··· DOCUMENT PASSAGE
Saturday, December 4, 2010

"And the LORD opened the mouth of the ass...."

It occurred to me the other day that the name Assange could be read as a portmanteau of "ass" and "ange", the French word for "angel".  The Ass and the Angel.  I was sort of  thinking this might be an apocryphal book of the Bible until I took a look and realized the book in question is in fact Bel and the Dragon.  I was confused with Nick Cave's first novel, And the Ass Saw the Angel (a reference to Numbers 22:28).  Which reminds me of another French/English bad pun.  "Niqué" means "fucked" and "nicked" means "arrested" this Julian Assange guy needs to go hole up in a cave because he's gonna get nicked and he's certainly fucked.

Anyone else think those rape charges are trumped up?

Anyway, the bestiality of the ass and the divinity of the angel remind me of the conflicting feelings I have about WikiLeaks' most recent endeavour:  noble public service or dangerously irresponsible act?  Journalism or espionage?  The Ass or the Angel?  (Associationalist philosophy may come in useful in examining these seemingly contradictory viewpoints....)

Sometimes I feel one way, sometimes another.  But our boy Julian, a name whose origin implies youth and downy beards, is a young man.  Too young to spend the rest of his life locked up in a superprison somewheres under the Denver International Airport.
······
··· SUPPLIED DATA
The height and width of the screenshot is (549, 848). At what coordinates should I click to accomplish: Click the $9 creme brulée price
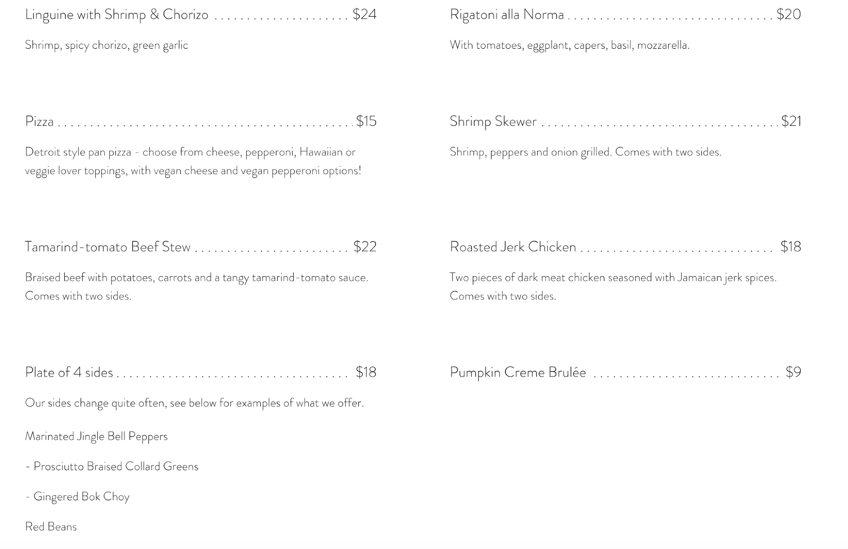tap(793, 372)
······
ACTIVITIES ▸
- A) In the blog post about Julian Assange, what is the title of Nick Cave's first novel?
- B) Please carry on the blog post about Julian Assange from its last sentence.

ANSWERS BY ITEM NUMBER ▸
- A) And the Ass Saw the Angel

- B)
Pull the tiger's dragon's tail and whatnot.  In Bel and the Dragon, Daniel blows the whistle on the Persian priests who have long deceived the king (Cyrus) into believing a clay and bronze dragon idol eats the offerings put before him.  Using a clever ruse, Daniel proves the priests and their families consume the goodies instead.  For this, the priests and their families are put to death and Daniel is allowed to destroy the idol.

Not so for our poor Julien.  For lifting the veil he's either gonna rot somewheres in prison or wind up in concrete boots at the bottom of the Potomac, an offering to the water dragon who lives there: a consumer of souls, purveyor of lies and all around stinker.  "Veil" ain't an anagram of "evil" for nothing....

There are only two speaking animals in the Old Testament:  Balaam's ass when he and his master encounter an angel...and the deceitful serpent of Genesis.  Fancy that.

Interestingly, while the Biblical story about Balaam casts him as a villain, other sources speak of the blessings he brought upon the Israelites.

a)  Ass
b) Angel
c) Both
d) None of the above

Take your pick!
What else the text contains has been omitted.